** Texto seleccionado **
========

Algo que vale la pena tomar en cuenta es que hasta fervientes seguidores de Chávez hoy no soportan a Maduro. Pese a las dádivas y prebendas que reparte en las clases marginales, tan solo 15% de los venezolanos lo apoyan. A la distancia, podría creerse que un régimen tan impopular estaría a punto de caer, bien por cuenta de los electores o por un golpe militar. Pero Maduro, como alumno aventajado del régimen castrista, tiene todo previsto para atornillarse en el poder.
De una parte, ha logrado comprar o clausurar medios de comunicación; mantiene en prisión a Leopoldo López, Daniel Ceballos, Antonio Ledezma y a docenas de jóvenes opositores; no permite que la valerosa María Corina Machado salga de Caracas, y ahora la inhabilitó como candidata en las próximas elecciones del 6 de diciembre, en las cuales Maduro espera impedir el triunfo de la oposición mediante un hábil y sigiloso fraude.
Para evitar que el descontento llegue a las Fuerzas Armadas, los altos mandos han sido astutamente neutralizados gracias a corruptos privilegios. En segundo lugar, toda la nueva generación de oficiales ha recibido un severo adoctrinamiento para hacer de ellos férreos defensores de la revolución chavista.
No nos engañemos: el régimen de Maduro es hoy una real dictadura que recibe el trato amistoso de todos los gobiernos del continente, incluyendo el nuestro. Por fortuna, frente a esta realidad, Aznar y 26 ex presidentes de América Latina, entre ellos Álvaro Uribe, Andrés Pastrana y Belisario Betancur, han lanzado un grito de alarma.
Como fieles demócratas, no desean que Venezuela termine convertida en otra Cuba.

========

** Datos de origen **
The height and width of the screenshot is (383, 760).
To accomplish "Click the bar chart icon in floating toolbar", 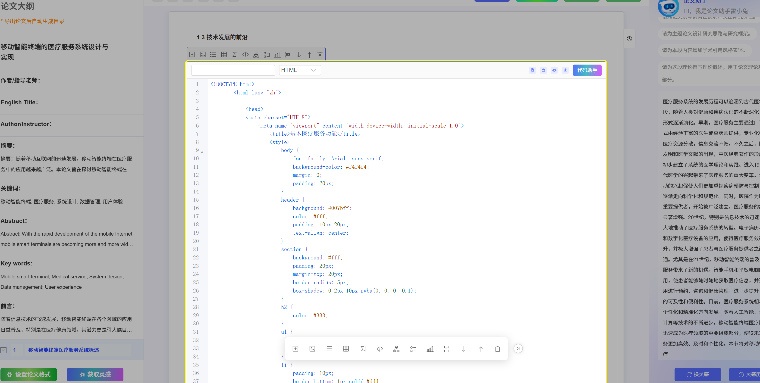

========

** Qué se pide **
Di si cada afirmación concuerda con el texto sobre el régimen de Maduro, con un sí o un no y la cita literal del texto que lo decide: (a) solo el 15% de los venezolanos apoya a Maduro; (b) María Corina Machado está en prisión; (c) los gobiernos del continente tratan al régimen de Maduro con hostilidad.

** Tarea resuelta **
(a) Sí: "tan solo 15% de los venezolanos lo apoyan".
(b) No: "mantiene en prisión a Leopoldo López, Daniel Ceballos, Antonio Ledezma y a docenas de jóvenes opositores; no permite que la valerosa María Corina Machado salga de Caracas".
(c) No: "recibe el trato amistoso de todos los gobiernos del continente".